■ **What to work on**
What appears from the first line of the records below through the line containing "Tap the 丸亀製麺クイズ card title" must be reproduced verbatim.

■ **Provided data**

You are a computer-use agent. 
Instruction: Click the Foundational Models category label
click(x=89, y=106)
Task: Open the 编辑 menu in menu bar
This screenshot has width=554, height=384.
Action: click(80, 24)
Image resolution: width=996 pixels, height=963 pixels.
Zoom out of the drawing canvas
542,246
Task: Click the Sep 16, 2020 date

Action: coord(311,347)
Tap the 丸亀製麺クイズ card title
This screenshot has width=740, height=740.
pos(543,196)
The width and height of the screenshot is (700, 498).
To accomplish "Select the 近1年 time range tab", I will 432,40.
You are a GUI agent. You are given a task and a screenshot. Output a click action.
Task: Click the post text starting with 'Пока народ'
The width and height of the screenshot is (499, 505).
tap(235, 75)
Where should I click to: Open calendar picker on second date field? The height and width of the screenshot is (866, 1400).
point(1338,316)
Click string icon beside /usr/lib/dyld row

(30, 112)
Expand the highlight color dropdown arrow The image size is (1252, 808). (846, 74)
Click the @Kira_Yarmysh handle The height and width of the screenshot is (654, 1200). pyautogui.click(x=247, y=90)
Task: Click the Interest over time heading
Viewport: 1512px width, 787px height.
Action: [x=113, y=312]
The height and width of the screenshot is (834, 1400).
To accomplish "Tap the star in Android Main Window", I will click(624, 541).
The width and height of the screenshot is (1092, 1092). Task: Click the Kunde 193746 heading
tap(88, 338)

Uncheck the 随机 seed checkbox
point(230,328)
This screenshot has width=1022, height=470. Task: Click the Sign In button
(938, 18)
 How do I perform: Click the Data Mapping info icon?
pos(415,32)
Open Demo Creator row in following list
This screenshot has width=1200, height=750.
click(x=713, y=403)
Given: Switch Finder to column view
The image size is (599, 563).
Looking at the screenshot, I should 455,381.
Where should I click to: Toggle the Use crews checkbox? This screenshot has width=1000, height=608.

■ **Task result**
You are a computer-use agent. 
Instruction: Click the Foundational Models category label
click(x=89, y=106)
Task: Open the 编辑 menu in menu bar
This screenshot has width=554, height=384.
Action: click(80, 24)
Image resolution: width=996 pixels, height=963 pixels.
Zoom out of the drawing canvas
542,246
Task: Click the Sep 16, 2020 date

Action: coord(311,347)
Tap the 丸亀製麺クイズ card title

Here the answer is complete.